Smart Routing (RL Sidecar)
aide includes a CPU-only reinforcement learning sidecar that learns which agent handles which type of task best. It runs entirely on your local machine — zero cloud LLM cost for routing decisions.
How it works
The sidecar uses a LinUCB contextual bandit:
- Each task is classified into 12 categories (infra, gpu, memory, disk, network, pipeline, parser, web, test, debug, deploy, security) via keyword matching
- Each agent has a bandit "arm" that tracks its performance per category
- When routing, the bandit scores each agent: exploitation (past success) + exploration (uncertainty bonus)
- After each dispatch, the reward signal updates the bandit:
r = 0.7 * success + 0.3 * token_efficiency
The entire computation is a 12x12 matrix inverse — microseconds on any CPU.
MEDS failure clustering (Phase C)
When running aide policy-update --full, the sidecar also clusters past failures using embedding similarity:
- Failed tasks are embedded via local ollama (
nomic-embed-text, 768 dims) - Greedy cosine-similarity clustering groups recurring failure patterns
- At dispatch time, tasks similar to known failure patterns get a penalty for the agent that failed them
This is inspired by MEDS (Memory-Enhanced Dynamic Reward Shaping) — density-based clustering of recurring error patterns penalizes repeated failures.
Files
| File | Purpose |
|---|---|
~/.aide/bandit.json | Per-agent LinUCB state (A matrices, b vectors) |
~/.aide/policy.toml | Routing weights per category, updated by policy-update |
~/.aide/failure_patterns.json | Failure cluster centroids (Phase C) |
Usage
Automatic routing
# Let the bandit pick the best agent for a task
aide dispatch --auto "check GPU utilization on all nodes"
Output:
auto-selected: infra-guardian (score: 1.26)

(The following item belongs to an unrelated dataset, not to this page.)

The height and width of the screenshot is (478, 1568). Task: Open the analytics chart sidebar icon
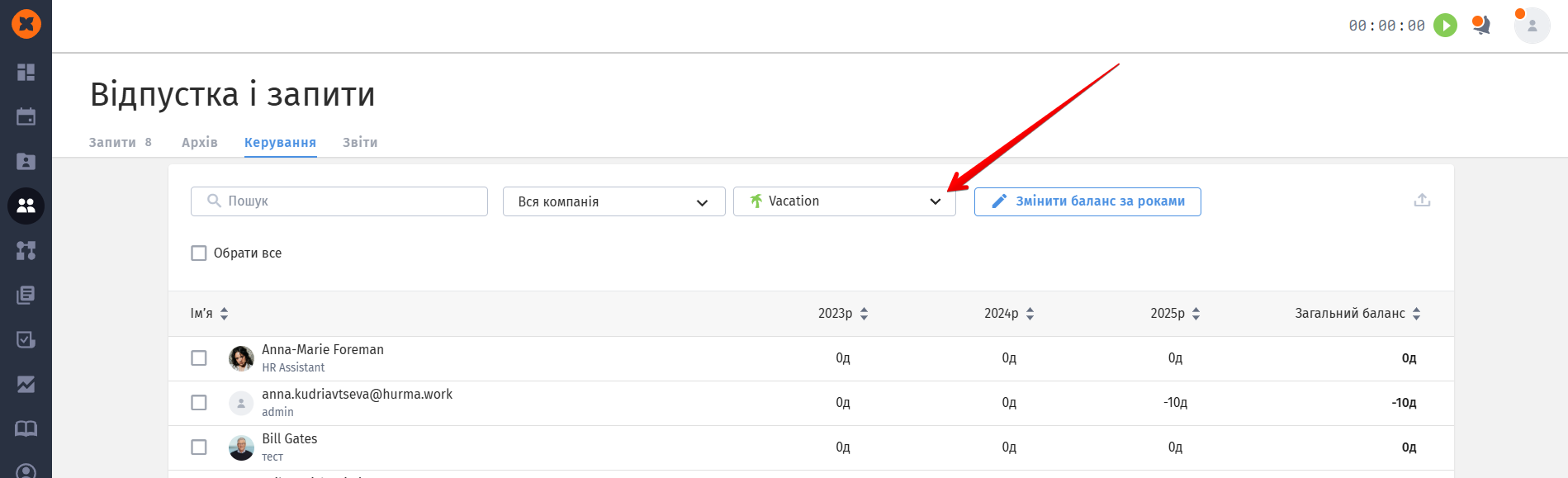coord(26,384)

runner-up: pipeline-doctor (1.12)
Manual policy update
# Quick update: bandit only
aide policy-update
# Full update: bandit + failure clustering (requires ollama)
aide policy-update --full
Daemon integration
The daemon (aide up) runs policy-update automatically:
- Once on startup
- Every hour thereafter
Requirements
| Feature | Requirement |
|---|---|
| Bandit routing | None (pure CPU) |
--auto dispatch | Registered agents + events history |
| Failure clustering | ollama + ollama pull nomic-embed-text |
Configuration
No configuration needed. The sidecar learns from your dispatch history automatically. The exploration parameter (alpha = 0.5) balances trying new agents vs exploiting known-good ones.